AIM OF THE EXERCISE
Extract every line of the material below that contains the string "badge". Matching is case-sensitive.

DATA PROVIDED
•••••

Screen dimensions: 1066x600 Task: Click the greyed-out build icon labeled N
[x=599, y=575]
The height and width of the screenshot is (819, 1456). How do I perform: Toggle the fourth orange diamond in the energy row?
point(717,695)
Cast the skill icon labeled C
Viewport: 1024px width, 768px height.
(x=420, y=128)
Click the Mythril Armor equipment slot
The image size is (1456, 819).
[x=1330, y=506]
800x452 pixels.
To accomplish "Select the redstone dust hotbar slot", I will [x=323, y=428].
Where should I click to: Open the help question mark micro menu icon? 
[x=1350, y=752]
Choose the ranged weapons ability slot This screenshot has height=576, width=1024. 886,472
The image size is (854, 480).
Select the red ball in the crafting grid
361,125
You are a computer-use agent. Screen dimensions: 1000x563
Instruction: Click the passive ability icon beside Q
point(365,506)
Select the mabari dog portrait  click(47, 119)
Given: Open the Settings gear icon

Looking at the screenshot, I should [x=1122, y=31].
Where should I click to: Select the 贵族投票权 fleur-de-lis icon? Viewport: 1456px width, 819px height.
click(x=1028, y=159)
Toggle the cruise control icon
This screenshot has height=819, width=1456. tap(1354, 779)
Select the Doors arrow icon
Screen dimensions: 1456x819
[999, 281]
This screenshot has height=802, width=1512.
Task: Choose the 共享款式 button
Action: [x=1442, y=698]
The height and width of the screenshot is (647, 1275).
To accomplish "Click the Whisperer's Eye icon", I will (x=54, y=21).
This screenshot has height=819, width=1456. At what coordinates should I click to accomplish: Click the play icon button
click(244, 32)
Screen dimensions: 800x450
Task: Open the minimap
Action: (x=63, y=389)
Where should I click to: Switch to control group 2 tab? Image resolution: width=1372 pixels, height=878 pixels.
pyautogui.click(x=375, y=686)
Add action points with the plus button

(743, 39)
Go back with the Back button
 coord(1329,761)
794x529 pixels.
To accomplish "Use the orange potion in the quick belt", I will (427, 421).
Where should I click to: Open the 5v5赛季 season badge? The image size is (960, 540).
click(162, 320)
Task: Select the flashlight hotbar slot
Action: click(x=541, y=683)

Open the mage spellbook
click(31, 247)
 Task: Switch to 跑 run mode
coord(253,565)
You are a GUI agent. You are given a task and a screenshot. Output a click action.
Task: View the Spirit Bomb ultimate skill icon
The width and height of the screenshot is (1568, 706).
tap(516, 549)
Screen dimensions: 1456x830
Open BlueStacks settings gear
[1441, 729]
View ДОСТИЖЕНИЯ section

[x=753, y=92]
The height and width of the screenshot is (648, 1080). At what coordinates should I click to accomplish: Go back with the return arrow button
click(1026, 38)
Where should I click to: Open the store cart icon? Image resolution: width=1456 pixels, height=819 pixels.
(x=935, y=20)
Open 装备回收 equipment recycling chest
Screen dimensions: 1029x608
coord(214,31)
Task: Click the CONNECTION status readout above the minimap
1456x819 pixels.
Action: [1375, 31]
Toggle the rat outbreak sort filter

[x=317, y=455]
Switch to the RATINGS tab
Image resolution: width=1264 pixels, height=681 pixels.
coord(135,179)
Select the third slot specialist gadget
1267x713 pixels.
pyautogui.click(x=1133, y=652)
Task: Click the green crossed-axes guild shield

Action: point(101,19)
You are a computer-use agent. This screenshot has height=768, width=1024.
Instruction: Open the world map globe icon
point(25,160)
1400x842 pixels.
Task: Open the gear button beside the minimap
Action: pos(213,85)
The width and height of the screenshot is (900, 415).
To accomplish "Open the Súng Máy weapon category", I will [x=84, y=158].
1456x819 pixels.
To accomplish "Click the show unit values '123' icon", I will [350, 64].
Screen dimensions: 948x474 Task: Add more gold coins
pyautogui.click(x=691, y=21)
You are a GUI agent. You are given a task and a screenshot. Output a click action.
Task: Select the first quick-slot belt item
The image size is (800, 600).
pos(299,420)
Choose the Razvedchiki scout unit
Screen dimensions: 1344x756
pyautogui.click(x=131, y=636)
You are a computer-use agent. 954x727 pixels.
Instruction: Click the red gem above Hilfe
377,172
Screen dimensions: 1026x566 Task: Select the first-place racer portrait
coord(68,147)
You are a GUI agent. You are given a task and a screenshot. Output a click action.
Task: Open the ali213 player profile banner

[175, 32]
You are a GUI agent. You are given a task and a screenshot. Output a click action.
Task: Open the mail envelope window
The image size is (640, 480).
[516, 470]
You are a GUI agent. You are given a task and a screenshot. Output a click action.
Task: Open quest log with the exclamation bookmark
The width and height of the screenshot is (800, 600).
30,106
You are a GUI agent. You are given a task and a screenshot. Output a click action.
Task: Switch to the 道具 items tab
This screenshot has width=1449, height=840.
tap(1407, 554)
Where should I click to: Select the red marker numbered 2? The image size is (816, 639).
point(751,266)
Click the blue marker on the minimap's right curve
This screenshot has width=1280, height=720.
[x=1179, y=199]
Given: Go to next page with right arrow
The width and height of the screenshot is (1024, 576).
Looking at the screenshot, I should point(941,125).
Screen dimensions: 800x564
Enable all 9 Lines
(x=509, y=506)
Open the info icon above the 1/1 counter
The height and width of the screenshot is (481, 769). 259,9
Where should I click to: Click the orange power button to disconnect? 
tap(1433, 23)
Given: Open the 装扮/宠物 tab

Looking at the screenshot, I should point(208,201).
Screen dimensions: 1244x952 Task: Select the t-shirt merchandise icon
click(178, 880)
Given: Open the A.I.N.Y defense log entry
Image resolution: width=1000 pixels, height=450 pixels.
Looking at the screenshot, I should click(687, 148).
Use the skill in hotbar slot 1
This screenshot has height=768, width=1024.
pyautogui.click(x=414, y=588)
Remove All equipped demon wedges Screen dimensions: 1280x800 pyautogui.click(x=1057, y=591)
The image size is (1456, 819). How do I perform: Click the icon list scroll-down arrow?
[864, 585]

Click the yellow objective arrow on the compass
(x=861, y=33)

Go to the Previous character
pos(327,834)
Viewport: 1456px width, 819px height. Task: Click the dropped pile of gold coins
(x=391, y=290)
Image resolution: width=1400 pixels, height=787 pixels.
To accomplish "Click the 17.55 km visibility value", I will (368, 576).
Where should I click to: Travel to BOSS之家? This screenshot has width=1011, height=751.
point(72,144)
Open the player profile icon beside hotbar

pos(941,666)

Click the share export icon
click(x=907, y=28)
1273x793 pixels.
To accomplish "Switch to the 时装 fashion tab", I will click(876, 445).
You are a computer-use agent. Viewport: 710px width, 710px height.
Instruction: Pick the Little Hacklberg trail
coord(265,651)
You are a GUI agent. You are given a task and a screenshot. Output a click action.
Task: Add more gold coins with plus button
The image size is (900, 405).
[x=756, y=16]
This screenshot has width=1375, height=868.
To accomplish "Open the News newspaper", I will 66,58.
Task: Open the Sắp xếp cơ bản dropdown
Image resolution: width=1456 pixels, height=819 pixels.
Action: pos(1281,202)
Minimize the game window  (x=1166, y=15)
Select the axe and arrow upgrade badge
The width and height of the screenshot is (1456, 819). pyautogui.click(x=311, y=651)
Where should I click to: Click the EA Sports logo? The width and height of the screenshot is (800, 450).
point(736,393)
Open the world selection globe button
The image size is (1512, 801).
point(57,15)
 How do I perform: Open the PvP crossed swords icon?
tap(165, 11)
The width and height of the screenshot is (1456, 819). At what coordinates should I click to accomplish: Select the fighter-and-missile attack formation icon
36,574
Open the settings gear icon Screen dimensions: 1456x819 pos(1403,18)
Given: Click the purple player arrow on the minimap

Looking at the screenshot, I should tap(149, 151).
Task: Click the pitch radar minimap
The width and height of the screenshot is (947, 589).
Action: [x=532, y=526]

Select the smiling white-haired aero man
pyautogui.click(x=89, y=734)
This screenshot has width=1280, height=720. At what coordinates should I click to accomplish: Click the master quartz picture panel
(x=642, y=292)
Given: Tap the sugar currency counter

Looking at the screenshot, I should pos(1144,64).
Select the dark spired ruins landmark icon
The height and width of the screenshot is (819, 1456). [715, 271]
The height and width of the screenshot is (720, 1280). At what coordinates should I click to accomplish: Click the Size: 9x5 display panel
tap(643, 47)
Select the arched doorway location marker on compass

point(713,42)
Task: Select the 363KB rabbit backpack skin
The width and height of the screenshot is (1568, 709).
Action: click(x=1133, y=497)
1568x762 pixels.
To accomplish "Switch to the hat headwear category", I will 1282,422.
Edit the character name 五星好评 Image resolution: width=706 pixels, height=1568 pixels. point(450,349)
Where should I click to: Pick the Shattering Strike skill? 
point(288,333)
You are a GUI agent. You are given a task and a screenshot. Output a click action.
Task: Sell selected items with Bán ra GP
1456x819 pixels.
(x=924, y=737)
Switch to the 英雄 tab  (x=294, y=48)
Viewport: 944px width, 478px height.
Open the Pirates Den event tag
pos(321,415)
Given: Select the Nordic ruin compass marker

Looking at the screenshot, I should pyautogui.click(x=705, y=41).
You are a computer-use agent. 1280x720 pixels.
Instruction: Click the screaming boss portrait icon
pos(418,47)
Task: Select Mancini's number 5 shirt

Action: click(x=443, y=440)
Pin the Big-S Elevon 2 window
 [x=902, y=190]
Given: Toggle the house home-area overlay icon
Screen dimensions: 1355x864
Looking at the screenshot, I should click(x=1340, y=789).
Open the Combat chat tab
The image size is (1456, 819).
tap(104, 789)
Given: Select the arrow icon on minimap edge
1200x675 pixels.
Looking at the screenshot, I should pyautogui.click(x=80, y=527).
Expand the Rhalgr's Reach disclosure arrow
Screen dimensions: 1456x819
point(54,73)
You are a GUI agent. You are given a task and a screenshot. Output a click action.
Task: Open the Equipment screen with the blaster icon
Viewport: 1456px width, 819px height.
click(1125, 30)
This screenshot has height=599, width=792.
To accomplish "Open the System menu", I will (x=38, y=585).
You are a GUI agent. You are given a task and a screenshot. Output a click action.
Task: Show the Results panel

•••••

TASK RESPONSE
Where should I click to: Open the 5v5赛季 season badge? The image size is (960, 540).
Select the axe and arrow upgrade badge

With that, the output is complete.